| WHAT TO PRODUCE |
Give back every entry, copied exactly.

| Pixel coordinate grounding data |
<<<<

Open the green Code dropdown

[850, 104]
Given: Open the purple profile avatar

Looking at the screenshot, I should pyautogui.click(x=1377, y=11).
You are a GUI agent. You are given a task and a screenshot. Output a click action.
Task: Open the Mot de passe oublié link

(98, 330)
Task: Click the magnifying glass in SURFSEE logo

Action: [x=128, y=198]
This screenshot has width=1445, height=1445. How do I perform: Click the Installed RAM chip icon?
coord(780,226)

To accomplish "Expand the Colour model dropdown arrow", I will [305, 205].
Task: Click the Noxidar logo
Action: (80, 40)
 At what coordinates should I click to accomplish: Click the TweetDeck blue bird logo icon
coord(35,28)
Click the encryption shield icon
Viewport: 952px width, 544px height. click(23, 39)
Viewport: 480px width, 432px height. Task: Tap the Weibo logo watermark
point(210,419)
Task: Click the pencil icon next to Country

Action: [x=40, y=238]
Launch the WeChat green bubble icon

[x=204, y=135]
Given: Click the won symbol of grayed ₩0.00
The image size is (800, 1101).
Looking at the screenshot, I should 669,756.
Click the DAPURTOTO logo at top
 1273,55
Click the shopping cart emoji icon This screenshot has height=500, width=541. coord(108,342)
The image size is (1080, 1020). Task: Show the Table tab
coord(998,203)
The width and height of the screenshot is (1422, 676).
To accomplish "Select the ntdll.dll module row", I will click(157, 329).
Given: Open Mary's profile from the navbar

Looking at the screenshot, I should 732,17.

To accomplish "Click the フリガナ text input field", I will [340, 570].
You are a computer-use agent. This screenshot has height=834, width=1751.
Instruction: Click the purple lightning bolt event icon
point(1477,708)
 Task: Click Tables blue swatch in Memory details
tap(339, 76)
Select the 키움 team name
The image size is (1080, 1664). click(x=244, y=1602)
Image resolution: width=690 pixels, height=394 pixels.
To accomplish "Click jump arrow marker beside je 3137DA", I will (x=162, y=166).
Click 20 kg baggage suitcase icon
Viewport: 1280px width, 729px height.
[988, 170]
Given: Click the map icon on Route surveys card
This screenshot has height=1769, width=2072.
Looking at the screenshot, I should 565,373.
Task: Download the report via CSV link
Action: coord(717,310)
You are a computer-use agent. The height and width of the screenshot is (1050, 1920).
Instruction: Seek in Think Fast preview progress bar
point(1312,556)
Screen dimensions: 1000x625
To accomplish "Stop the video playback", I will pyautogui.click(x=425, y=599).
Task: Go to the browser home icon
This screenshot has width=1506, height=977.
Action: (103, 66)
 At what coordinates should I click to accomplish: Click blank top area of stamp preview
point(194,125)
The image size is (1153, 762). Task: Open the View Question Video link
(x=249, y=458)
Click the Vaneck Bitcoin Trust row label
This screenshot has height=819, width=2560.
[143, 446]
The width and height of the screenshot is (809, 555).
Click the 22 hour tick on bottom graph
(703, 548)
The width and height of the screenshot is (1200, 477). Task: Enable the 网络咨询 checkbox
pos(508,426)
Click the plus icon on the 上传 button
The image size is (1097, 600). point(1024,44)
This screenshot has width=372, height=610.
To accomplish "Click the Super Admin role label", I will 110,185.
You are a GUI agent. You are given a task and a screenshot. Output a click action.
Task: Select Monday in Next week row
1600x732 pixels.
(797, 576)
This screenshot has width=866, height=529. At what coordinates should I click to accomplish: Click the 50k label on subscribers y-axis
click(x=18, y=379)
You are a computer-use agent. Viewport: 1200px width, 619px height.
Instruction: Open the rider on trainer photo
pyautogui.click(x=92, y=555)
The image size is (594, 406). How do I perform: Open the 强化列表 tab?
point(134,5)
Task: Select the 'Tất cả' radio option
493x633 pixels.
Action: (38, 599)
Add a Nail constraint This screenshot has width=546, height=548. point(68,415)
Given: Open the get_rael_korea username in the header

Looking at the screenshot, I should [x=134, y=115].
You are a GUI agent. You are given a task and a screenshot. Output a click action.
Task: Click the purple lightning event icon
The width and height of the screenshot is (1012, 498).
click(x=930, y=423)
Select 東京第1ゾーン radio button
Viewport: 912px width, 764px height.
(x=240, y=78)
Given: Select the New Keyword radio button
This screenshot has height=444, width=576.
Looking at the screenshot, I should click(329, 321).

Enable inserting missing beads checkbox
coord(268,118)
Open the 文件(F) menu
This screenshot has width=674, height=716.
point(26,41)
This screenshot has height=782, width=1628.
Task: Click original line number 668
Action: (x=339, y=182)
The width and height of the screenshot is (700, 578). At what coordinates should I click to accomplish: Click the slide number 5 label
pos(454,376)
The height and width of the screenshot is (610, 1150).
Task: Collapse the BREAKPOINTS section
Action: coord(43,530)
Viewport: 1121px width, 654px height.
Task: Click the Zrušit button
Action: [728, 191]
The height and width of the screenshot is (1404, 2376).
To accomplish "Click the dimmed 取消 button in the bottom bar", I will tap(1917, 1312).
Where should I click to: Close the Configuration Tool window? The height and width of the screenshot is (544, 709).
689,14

>>>>

| ANSWER TO THE PROBLEM |
Open the green Code dropdown

[850, 104]
Given: Open the purple profile avatar

Looking at the screenshot, I should pyautogui.click(x=1377, y=11).
You are a GUI agent. You are given a task and a screenshot. Output a click action.
Task: Open the Mot de passe oublié link

(98, 330)
Task: Click the magnifying glass in SURFSEE logo

Action: [x=128, y=198]
This screenshot has width=1445, height=1445. How do I perform: Click the Installed RAM chip icon?
coord(780,226)

To accomplish "Expand the Colour model dropdown arrow", I will [305, 205].
Task: Click the Noxidar logo
Action: (80, 40)
 At what coordinates should I click to accomplish: Click the TweetDeck blue bird logo icon
coord(35,28)
Click the encryption shield icon
Viewport: 952px width, 544px height. click(23, 39)
Viewport: 480px width, 432px height. Task: Tap the Weibo logo watermark
point(210,419)
Task: Click the pencil icon next to Country

Action: [x=40, y=238]
Launch the WeChat green bubble icon

[x=204, y=135]
Given: Click the won symbol of grayed ₩0.00
The image size is (800, 1101).
Looking at the screenshot, I should 669,756.
Click the DAPURTOTO logo at top
 1273,55
Click the shopping cart emoji icon This screenshot has height=500, width=541. coord(108,342)
The image size is (1080, 1020). Task: Show the Table tab
coord(998,203)
The width and height of the screenshot is (1422, 676).
To accomplish "Select the ntdll.dll module row", I will click(157, 329).
Given: Open Mary's profile from the navbar

Looking at the screenshot, I should 732,17.

To accomplish "Click the フリガナ text input field", I will [340, 570].
You are a computer-use agent. This screenshot has height=834, width=1751.
Instruction: Click the purple lightning bolt event icon
point(1477,708)
 Task: Click Tables blue swatch in Memory details
tap(339, 76)
Select the 키움 team name
The image size is (1080, 1664). click(x=244, y=1602)
Image resolution: width=690 pixels, height=394 pixels.
To accomplish "Click jump arrow marker beside je 3137DA", I will (x=162, y=166).
Click 20 kg baggage suitcase icon
Viewport: 1280px width, 729px height.
[988, 170]
Given: Click the map icon on Route surveys card
This screenshot has height=1769, width=2072.
Looking at the screenshot, I should 565,373.
Task: Download the report via CSV link
Action: coord(717,310)
You are a computer-use agent. The height and width of the screenshot is (1050, 1920).
Instruction: Seek in Think Fast preview progress bar
point(1312,556)
Screen dimensions: 1000x625
To accomplish "Stop the video playback", I will pyautogui.click(x=425, y=599).
Task: Go to the browser home icon
This screenshot has width=1506, height=977.
Action: (103, 66)
 At what coordinates should I click to accomplish: Click blank top area of stamp preview
point(194,125)
The image size is (1153, 762). Task: Open the View Question Video link
(x=249, y=458)
Click the Vaneck Bitcoin Trust row label
This screenshot has height=819, width=2560.
[143, 446]
The width and height of the screenshot is (809, 555).
Click the 22 hour tick on bottom graph
(703, 548)
The width and height of the screenshot is (1200, 477). Task: Enable the 网络咨询 checkbox
pos(508,426)
Click the plus icon on the 上传 button
The image size is (1097, 600). point(1024,44)
This screenshot has width=372, height=610.
To accomplish "Click the Super Admin role label", I will 110,185.
You are a GUI agent. You are given a task and a screenshot. Output a click action.
Task: Select Monday in Next week row
1600x732 pixels.
(797, 576)
This screenshot has width=866, height=529. At what coordinates should I click to accomplish: Click the 50k label on subscribers y-axis
click(x=18, y=379)
You are a computer-use agent. Viewport: 1200px width, 619px height.
Instruction: Open the rider on trainer photo
pyautogui.click(x=92, y=555)
The image size is (594, 406). How do I perform: Open the 强化列表 tab?
point(134,5)
Task: Select the 'Tất cả' radio option
493x633 pixels.
Action: (38, 599)
Add a Nail constraint This screenshot has width=546, height=548. point(68,415)
Given: Open the get_rael_korea username in the header

Looking at the screenshot, I should [x=134, y=115].
You are a GUI agent. You are given a task and a screenshot. Output a click action.
Task: Click the purple lightning event icon
The width and height of the screenshot is (1012, 498).
click(x=930, y=423)
Select 東京第1ゾーン radio button
Viewport: 912px width, 764px height.
(x=240, y=78)
Given: Select the New Keyword radio button
This screenshot has height=444, width=576.
Looking at the screenshot, I should click(329, 321).

Enable inserting missing beads checkbox
coord(268,118)
Open the 文件(F) menu
This screenshot has width=674, height=716.
point(26,41)
This screenshot has height=782, width=1628.
Task: Click original line number 668
Action: (x=339, y=182)
The width and height of the screenshot is (700, 578). At what coordinates should I click to accomplish: Click the slide number 5 label
pos(454,376)
The height and width of the screenshot is (610, 1150).
Task: Collapse the BREAKPOINTS section
Action: coord(43,530)
Viewport: 1121px width, 654px height.
Task: Click the Zrušit button
Action: [728, 191]
The height and width of the screenshot is (1404, 2376).
To accomplish "Click the dimmed 取消 button in the bottom bar", I will tap(1917, 1312).
Where should I click to: Close the Configuration Tool window? The height and width of the screenshot is (544, 709).
689,14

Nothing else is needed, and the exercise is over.